Dr. Tracy's Advice Column

Cartoon Kiss

9/5/2004

Is This Behavior Normal?
Single Mom Dating Dilemma
What About One More Shot?



Is This Behavior Normal?

Dear Dr. Tracy,

I am a 32-year-old divorced woman who has been seeing a 33-year-old man for 3 years. I have read your book "Marrying Later, Marrying Smarter" and liked it.

My ex-husband was a drinker and very verbally and emotionally abusive. My boyfriend doesn't drink or party and he isn't physically abusive like my ex.

But there is something that bothers me. Sometimes I don't feel like having sex and he always forces me into it. This isn't physically forcing me as much as emotionally forcing me. He gets angry when I say no. Even if he knows I'm sick.

He will whine and complain and try to make me feel guilty. He says that all I have to do is just lie there and he will do the work, and he does things for me so I should have to do this for him. He won't listen to reason when I say that if I don't feel like it I shouldn't have to do it.

He also has some other strange traits, one of which is his mother is very much into his financial business. She signs his checks and gets them cashed for him and is always bugging him for money. She tells me that she is the only woman he can ever really trust. He doesn't share his money with me, only with her.

This man has been pushing me for marriage for several years now but something holds me back. Do you think his behavior is normal?

Dear Feeling Forced,

Hmm, let's see, you say he isn't abusive, but he forces you to have sex when you don't want to. Maybe that doesn't seem abusive to you because you're comparing him to your ex, but it's definitely abusive behavior. His emotional blackmail and guilt induction may not leave bruises, but even if you end up reluctantly agreeing, you've been forced, and that's rotten. What kind of a man can be satisfied with an unwilling partner?

You certainly can't enjoy sex when you really don't want it, aren't turned on and are just giving in to get him off your back (literally). What a male chauvinist view -- that women just have to lay there! And if that's the kind of sex he wants, why doesn't he just buy himself a blow-up doll??

The fact that he gets angry with you for not having sex with him, even if you're sick, shows that he's insensitive and selfish. He's just interested in his own satisfaction and doesn't care whether you're sick, or even enjoying the sex.

On top of all that, he's way too involved with his mother for a 33-year-old man. How can he marry anyone and share his life, when he's already sharing so much with his mother? He's shown no willingness to share his finances or his trust with you and he doesn't respect your feelings.

A man who doesn't really trust women is the kind of man who finds it easy to ignore a woman's feelings and hurt her, and can do so with no remorse. He feels that the woman is less worthy of respect than he is. Without love, respect and trust, you can't have a marriage.
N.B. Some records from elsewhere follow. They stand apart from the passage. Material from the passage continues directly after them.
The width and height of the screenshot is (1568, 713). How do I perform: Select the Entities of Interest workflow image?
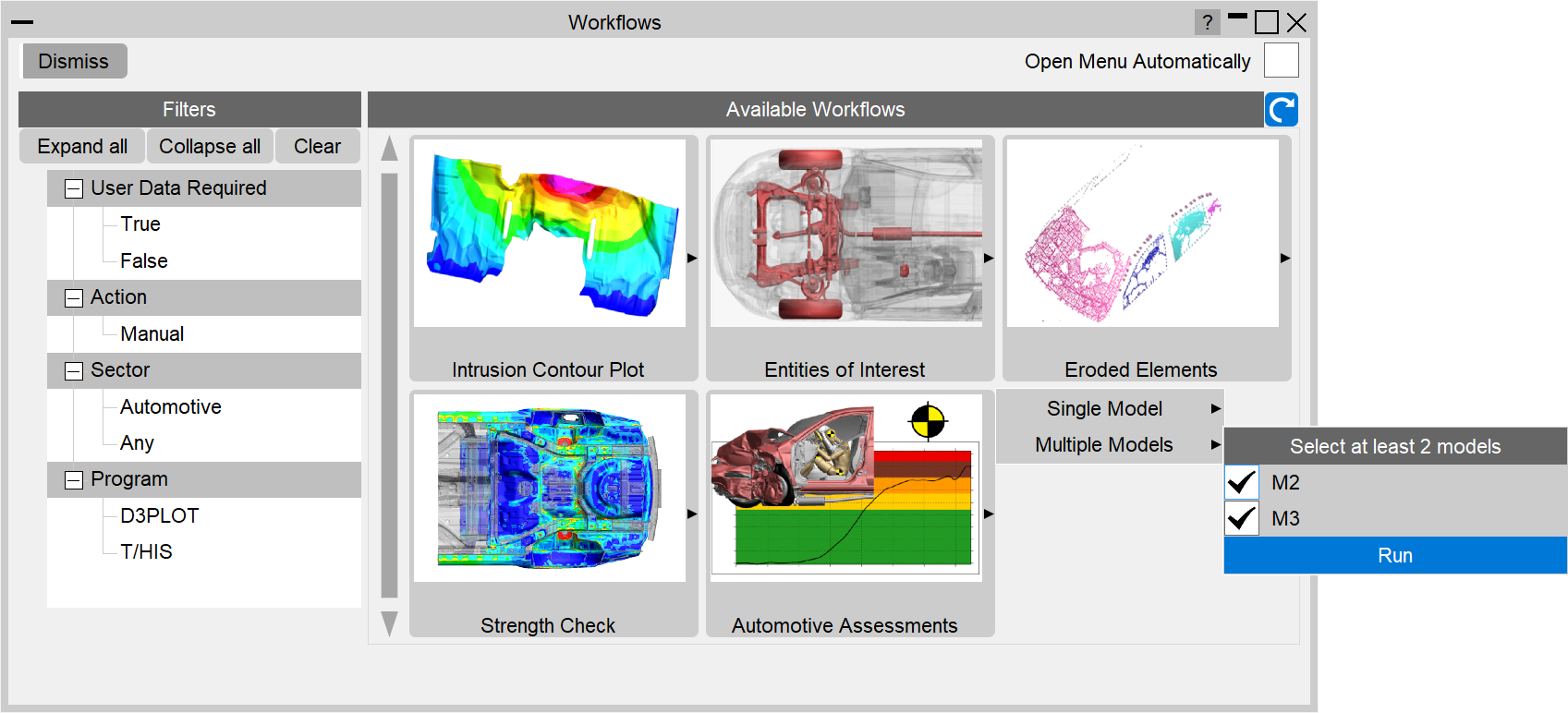coord(845,234)
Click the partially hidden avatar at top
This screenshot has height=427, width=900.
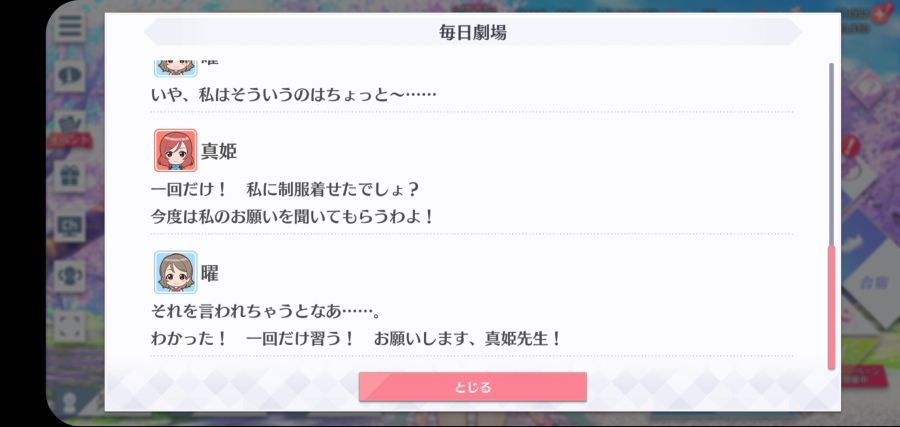click(175, 68)
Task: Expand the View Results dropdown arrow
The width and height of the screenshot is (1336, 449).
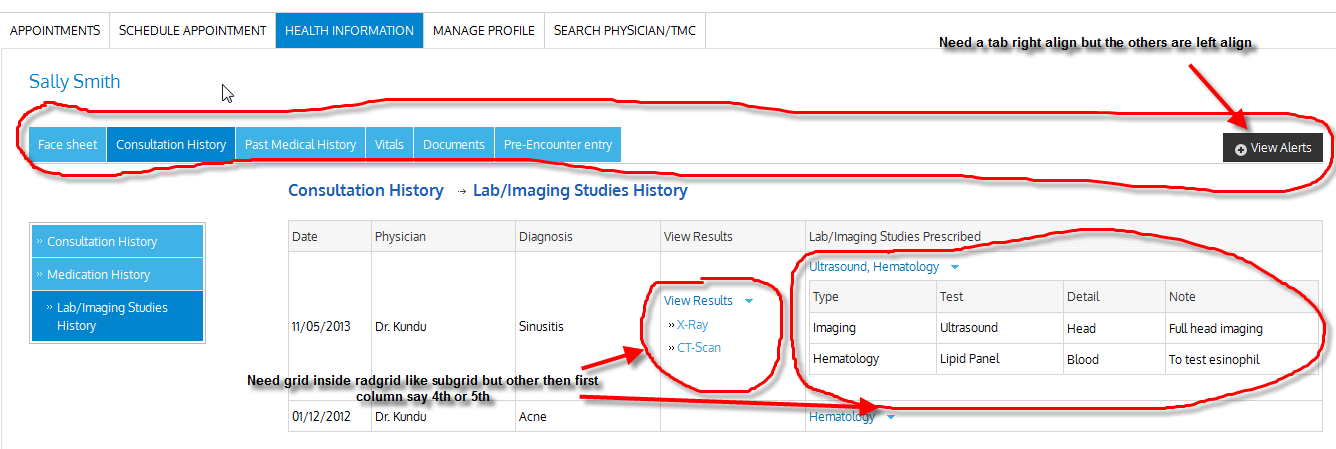Action: [749, 301]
Just because you have to wonder if his behavior is normal is cause not to marry him. Also, you don't say anything about loving him or that he does anything for you - other than force you to have sex. Why would you want to share your life with this man?

Good luck,

Dr. Tracy



Single Mom Dating Dilemma

Dear Dr. Tracy,

I am a 30 year old single mother with one 10 year old son. I have been a single parent for the past 9 years and have dated a lot of men in that time. I am currently in a wonderful relationship that has been going strong for 4 months. When I met my current boyfriend, he knew that I had a son, and we talked about it. He really has had no experience with kids except for his sister's daughter who he does not see that often. He also told me that if he thought it was going to be a problem, then he wouldn't have pursued the relationship. The problem is this, other men that I have dated who have met my son seemed to have no trouble taking him under their wing and feeling comfortable around him. My current boyfriend is having some issues with this.

A couple months ago, I had invited him to come over to my house and he briefly mentioned that he felt uncomfortable being at my house. I begged him to tell me why, but he never did. I could only come to the conclusion that it was because my son was also at my house and he was not yet comfortable being around him. At any rate, it was never brought up again and now he comes over to my house at least 3 to 4 times every week. So I thought maybe it was nothing, and he had gotten past it.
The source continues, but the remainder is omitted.